● **Dataset extract**
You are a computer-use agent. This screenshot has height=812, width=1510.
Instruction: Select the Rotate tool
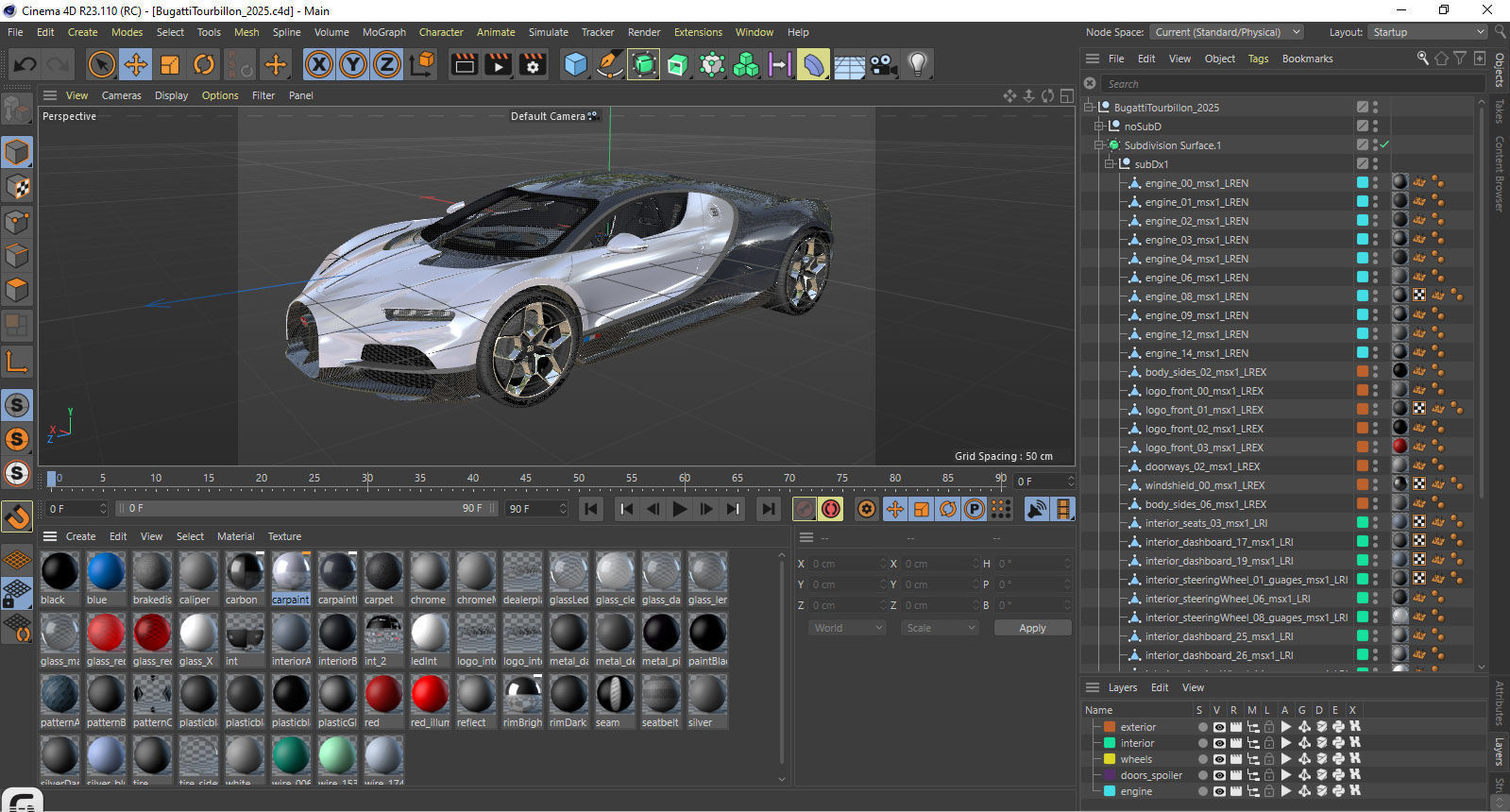click(204, 64)
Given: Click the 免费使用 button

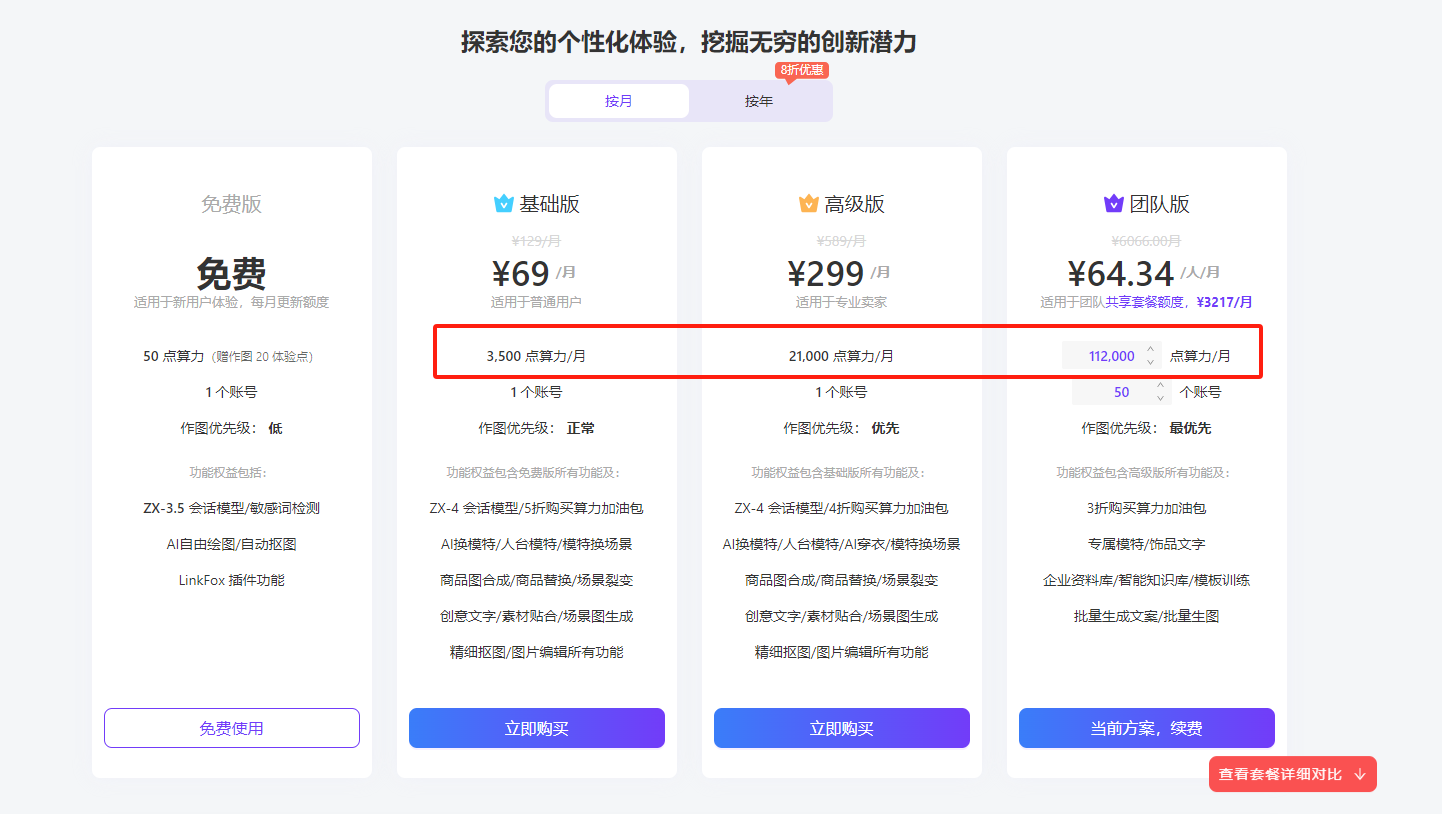Looking at the screenshot, I should (231, 728).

● **Written exercise**
Return every line of the records above word for word, leaving out the pictures.

● **Expected answer**
You are a computer-use agent. This screenshot has height=812, width=1510.
Instruction: Select the Rotate tool
click(204, 64)
Given: Click the 免费使用 button

Looking at the screenshot, I should (231, 728).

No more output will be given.